DIRECTIONS FOR THIS TASK → Once the data has been read, restate all of it exactly.

GIVEN RECORDS →
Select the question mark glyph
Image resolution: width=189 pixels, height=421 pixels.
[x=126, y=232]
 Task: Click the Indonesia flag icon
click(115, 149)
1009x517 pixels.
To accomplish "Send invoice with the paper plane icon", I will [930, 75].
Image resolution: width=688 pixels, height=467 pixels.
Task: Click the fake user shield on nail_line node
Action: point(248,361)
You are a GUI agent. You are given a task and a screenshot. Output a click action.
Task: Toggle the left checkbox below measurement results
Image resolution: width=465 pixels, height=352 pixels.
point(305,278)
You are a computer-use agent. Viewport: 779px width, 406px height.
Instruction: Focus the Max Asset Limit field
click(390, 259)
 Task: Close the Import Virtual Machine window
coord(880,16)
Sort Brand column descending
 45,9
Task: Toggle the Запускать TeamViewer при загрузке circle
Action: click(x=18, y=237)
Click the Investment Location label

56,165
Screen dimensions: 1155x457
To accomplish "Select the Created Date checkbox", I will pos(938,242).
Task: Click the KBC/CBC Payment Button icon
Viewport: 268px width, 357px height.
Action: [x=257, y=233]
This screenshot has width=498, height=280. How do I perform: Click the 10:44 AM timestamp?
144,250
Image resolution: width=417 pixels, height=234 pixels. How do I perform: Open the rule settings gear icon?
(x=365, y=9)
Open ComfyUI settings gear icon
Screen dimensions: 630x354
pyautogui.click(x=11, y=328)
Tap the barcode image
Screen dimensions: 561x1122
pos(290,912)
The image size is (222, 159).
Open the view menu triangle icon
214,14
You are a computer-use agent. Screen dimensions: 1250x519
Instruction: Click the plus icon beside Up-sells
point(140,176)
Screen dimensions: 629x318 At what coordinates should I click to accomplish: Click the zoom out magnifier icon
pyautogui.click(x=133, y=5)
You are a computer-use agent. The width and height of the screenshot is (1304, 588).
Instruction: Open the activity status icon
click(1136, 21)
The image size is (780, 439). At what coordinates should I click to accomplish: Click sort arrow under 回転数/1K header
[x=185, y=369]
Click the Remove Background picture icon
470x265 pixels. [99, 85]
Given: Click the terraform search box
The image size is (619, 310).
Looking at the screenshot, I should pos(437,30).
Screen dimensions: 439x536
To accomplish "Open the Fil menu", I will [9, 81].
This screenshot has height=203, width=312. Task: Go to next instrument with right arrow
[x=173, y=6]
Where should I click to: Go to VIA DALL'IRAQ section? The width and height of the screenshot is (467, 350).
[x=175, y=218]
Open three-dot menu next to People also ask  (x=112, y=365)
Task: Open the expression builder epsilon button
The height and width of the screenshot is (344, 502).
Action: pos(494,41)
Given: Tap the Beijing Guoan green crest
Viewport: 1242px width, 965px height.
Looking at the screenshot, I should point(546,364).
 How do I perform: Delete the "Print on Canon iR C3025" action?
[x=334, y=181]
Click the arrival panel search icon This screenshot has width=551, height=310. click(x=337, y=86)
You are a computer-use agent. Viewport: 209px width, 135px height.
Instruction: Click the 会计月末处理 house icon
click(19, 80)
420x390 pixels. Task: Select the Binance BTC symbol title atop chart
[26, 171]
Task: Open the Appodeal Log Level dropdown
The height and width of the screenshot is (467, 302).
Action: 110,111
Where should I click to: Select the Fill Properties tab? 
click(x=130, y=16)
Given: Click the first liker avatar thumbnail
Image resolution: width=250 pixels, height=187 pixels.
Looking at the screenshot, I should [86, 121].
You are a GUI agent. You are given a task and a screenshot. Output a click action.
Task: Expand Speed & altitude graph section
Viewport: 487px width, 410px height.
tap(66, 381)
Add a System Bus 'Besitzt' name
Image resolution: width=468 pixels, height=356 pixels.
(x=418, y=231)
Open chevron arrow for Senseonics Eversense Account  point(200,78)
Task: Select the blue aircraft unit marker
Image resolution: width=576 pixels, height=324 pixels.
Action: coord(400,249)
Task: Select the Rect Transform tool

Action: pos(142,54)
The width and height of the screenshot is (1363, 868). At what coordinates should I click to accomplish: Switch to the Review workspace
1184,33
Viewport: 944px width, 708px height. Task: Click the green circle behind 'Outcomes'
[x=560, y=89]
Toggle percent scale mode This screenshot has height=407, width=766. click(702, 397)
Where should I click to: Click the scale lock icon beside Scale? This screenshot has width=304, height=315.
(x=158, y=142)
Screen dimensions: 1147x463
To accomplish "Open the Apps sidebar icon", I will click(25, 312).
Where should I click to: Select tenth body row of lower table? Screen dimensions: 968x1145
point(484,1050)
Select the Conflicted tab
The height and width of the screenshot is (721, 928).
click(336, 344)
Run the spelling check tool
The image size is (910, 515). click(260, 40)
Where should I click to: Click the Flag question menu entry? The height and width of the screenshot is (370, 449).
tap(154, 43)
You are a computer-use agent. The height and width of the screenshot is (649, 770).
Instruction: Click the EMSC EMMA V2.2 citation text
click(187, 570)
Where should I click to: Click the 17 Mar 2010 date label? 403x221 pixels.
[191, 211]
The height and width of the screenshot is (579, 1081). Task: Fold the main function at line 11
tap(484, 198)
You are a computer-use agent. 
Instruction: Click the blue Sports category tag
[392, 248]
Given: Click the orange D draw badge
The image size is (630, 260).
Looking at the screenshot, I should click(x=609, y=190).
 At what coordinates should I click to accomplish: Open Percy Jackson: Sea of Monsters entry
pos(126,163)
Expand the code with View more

RESPONSE AREA →
Select the question mark glyph
Image resolution: width=189 pixels, height=421 pixels.
[x=126, y=232]
 Task: Click the Indonesia flag icon
click(115, 149)
1009x517 pixels.
To accomplish "Send invoice with the paper plane icon", I will [930, 75].
Image resolution: width=688 pixels, height=467 pixels.
Task: Click the fake user shield on nail_line node
Action: point(248,361)
You are a GUI agent. You are given a task and a screenshot. Output a click action.
Task: Toggle the left checkbox below measurement results
Image resolution: width=465 pixels, height=352 pixels.
point(305,278)
You are a computer-use agent. Viewport: 779px width, 406px height.
Instruction: Focus the Max Asset Limit field
click(390, 259)
 Task: Close the Import Virtual Machine window
coord(880,16)
Sort Brand column descending
 45,9
Task: Toggle the Запускать TeamViewer при загрузке circle
Action: click(x=18, y=237)
Click the Investment Location label

56,165
Screen dimensions: 1155x457
To accomplish "Select the Created Date checkbox", I will pos(938,242).
Task: Click the KBC/CBC Payment Button icon
Viewport: 268px width, 357px height.
Action: [x=257, y=233]
This screenshot has width=498, height=280. How do I perform: Click the 10:44 AM timestamp?
144,250
Image resolution: width=417 pixels, height=234 pixels. How do I perform: Open the rule settings gear icon?
(x=365, y=9)
Open ComfyUI settings gear icon
Screen dimensions: 630x354
pyautogui.click(x=11, y=328)
Tap the barcode image
Screen dimensions: 561x1122
pos(290,912)
The image size is (222, 159).
Open the view menu triangle icon
214,14
You are a computer-use agent. Screen dimensions: 1250x519
Instruction: Click the plus icon beside Up-sells
point(140,176)
Screen dimensions: 629x318 At what coordinates should I click to accomplish: Click the zoom out magnifier icon
pyautogui.click(x=133, y=5)
You are a computer-use agent. The width and height of the screenshot is (1304, 588).
Instruction: Open the activity status icon
click(1136, 21)
The image size is (780, 439). At what coordinates should I click to accomplish: Click sort arrow under 回転数/1K header
[x=185, y=369]
Click the Remove Background picture icon
470x265 pixels. [99, 85]
Given: Click the terraform search box
The image size is (619, 310).
Looking at the screenshot, I should pos(437,30).
Screen dimensions: 439x536
To accomplish "Open the Fil menu", I will [9, 81].
This screenshot has height=203, width=312. Task: Go to next instrument with right arrow
[x=173, y=6]
Where should I click to: Go to VIA DALL'IRAQ section? The width and height of the screenshot is (467, 350).
[x=175, y=218]
Open three-dot menu next to People also ask  (x=112, y=365)
Task: Open the expression builder epsilon button
The height and width of the screenshot is (344, 502).
Action: pos(494,41)
Given: Tap the Beijing Guoan green crest
Viewport: 1242px width, 965px height.
Looking at the screenshot, I should point(546,364).
 How do I perform: Delete the "Print on Canon iR C3025" action?
[x=334, y=181]
Click the arrival panel search icon This screenshot has width=551, height=310. click(x=337, y=86)
You are a computer-use agent. Viewport: 209px width, 135px height.
Instruction: Click the 会计月末处理 house icon
click(19, 80)
420x390 pixels. Task: Select the Binance BTC symbol title atop chart
[26, 171]
Task: Open the Appodeal Log Level dropdown
The height and width of the screenshot is (467, 302).
Action: 110,111
Where should I click to: Select the Fill Properties tab? 
click(x=130, y=16)
Given: Click the first liker avatar thumbnail
Image resolution: width=250 pixels, height=187 pixels.
Looking at the screenshot, I should [86, 121].
You are a GUI agent. You are given a task and a screenshot. Output a click action.
Task: Expand Speed & altitude graph section
Viewport: 487px width, 410px height.
tap(66, 381)
Add a System Bus 'Besitzt' name
Image resolution: width=468 pixels, height=356 pixels.
(x=418, y=231)
Open chevron arrow for Senseonics Eversense Account  point(200,78)
Task: Select the blue aircraft unit marker
Image resolution: width=576 pixels, height=324 pixels.
Action: coord(400,249)
Task: Select the Rect Transform tool

Action: pos(142,54)
The width and height of the screenshot is (1363, 868). At what coordinates should I click to accomplish: Switch to the Review workspace
1184,33
Viewport: 944px width, 708px height. Task: Click the green circle behind 'Outcomes'
[x=560, y=89]
Toggle percent scale mode This screenshot has height=407, width=766. click(702, 397)
Where should I click to: Click the scale lock icon beside Scale? This screenshot has width=304, height=315.
(x=158, y=142)
Screen dimensions: 1147x463
To accomplish "Open the Apps sidebar icon", I will click(25, 312).
Where should I click to: Select tenth body row of lower table? Screen dimensions: 968x1145
point(484,1050)
Select the Conflicted tab
The height and width of the screenshot is (721, 928).
click(336, 344)
Run the spelling check tool
The image size is (910, 515). click(260, 40)
Where should I click to: Click the Flag question menu entry? The height and width of the screenshot is (370, 449).
tap(154, 43)
You are a computer-use agent. The height and width of the screenshot is (649, 770).
Instruction: Click the EMSC EMMA V2.2 citation text
click(187, 570)
Where should I click to: Click the 17 Mar 2010 date label? 403x221 pixels.
[191, 211]
The height and width of the screenshot is (579, 1081). Task: Fold the main function at line 11
tap(484, 198)
You are a computer-use agent. 
Instruction: Click the blue Sports category tag
[392, 248]
Given: Click the orange D draw badge
The image size is (630, 260).
Looking at the screenshot, I should click(x=609, y=190).
 At what coordinates should I click to accomplish: Open Percy Jackson: Sea of Monsters entry
pos(126,163)
Expand the code with View more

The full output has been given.